- **WORK ORDER**
Please transcribe the lines below exactly, and leave every image behind.

Stored data entries
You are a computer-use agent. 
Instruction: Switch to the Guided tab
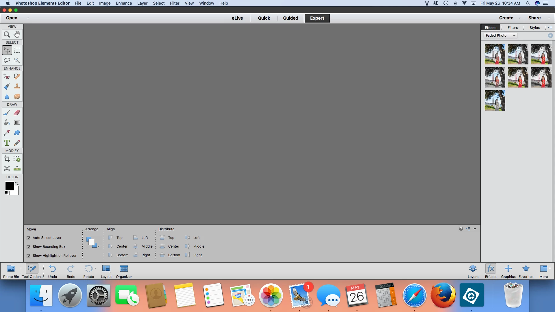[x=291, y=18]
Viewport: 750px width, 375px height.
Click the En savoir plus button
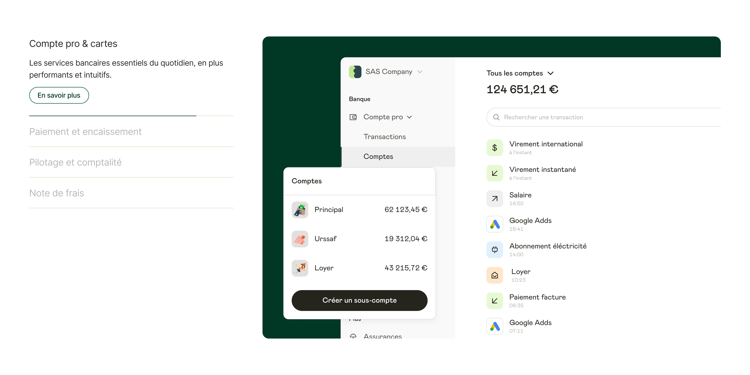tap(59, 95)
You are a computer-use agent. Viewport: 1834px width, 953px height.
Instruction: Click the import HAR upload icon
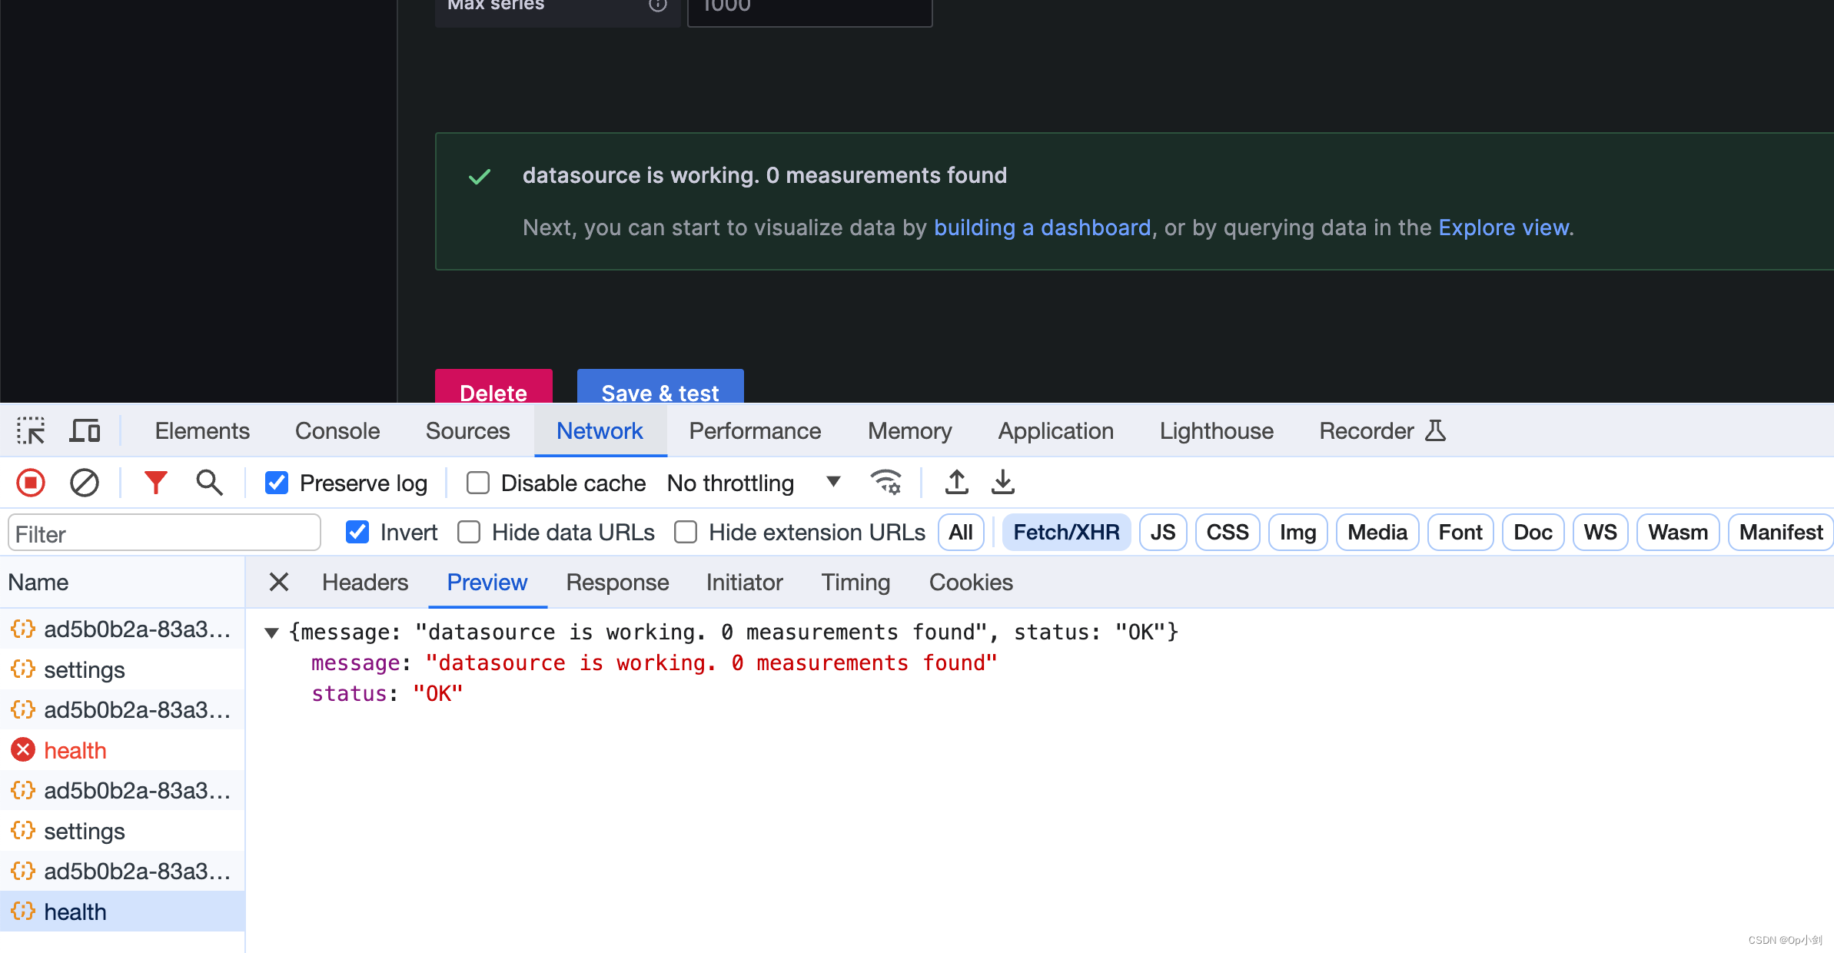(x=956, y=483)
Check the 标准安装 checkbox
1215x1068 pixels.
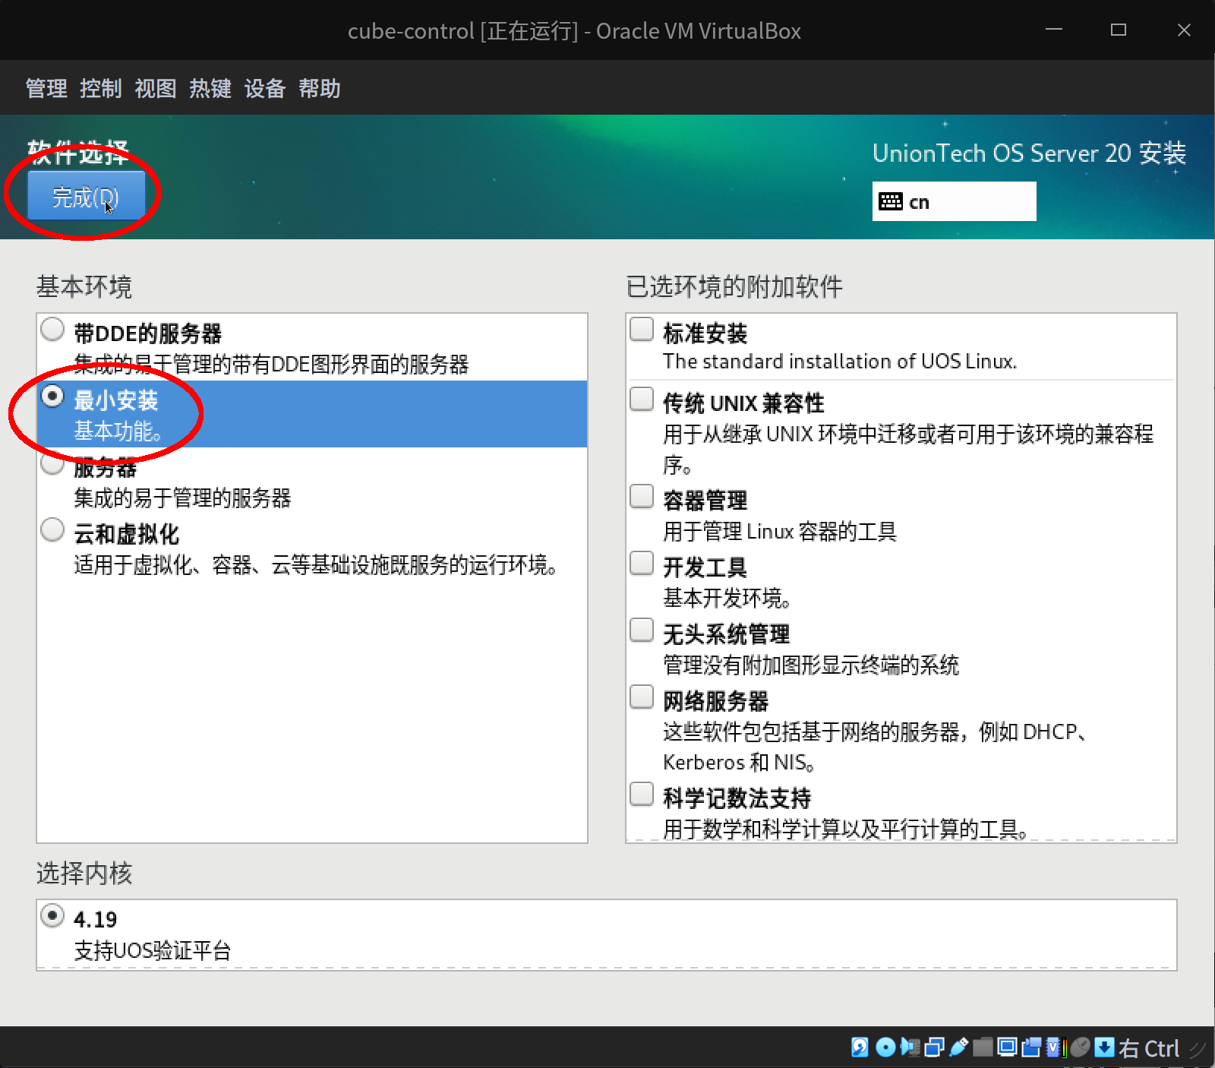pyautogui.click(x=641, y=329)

- **WRITTEN RESPONSE**
You are a computer-use agent. 
Instruction: Switch to the Guided tab
[x=291, y=18]
Viewport: 750px width, 375px height.
Click the En savoir plus button
tap(59, 95)
You are a computer-use agent. Viewport: 1834px width, 953px height.
Instruction: Click the import HAR upload icon
(x=956, y=483)
Check the 标准安装 checkbox
1215x1068 pixels.
pyautogui.click(x=641, y=329)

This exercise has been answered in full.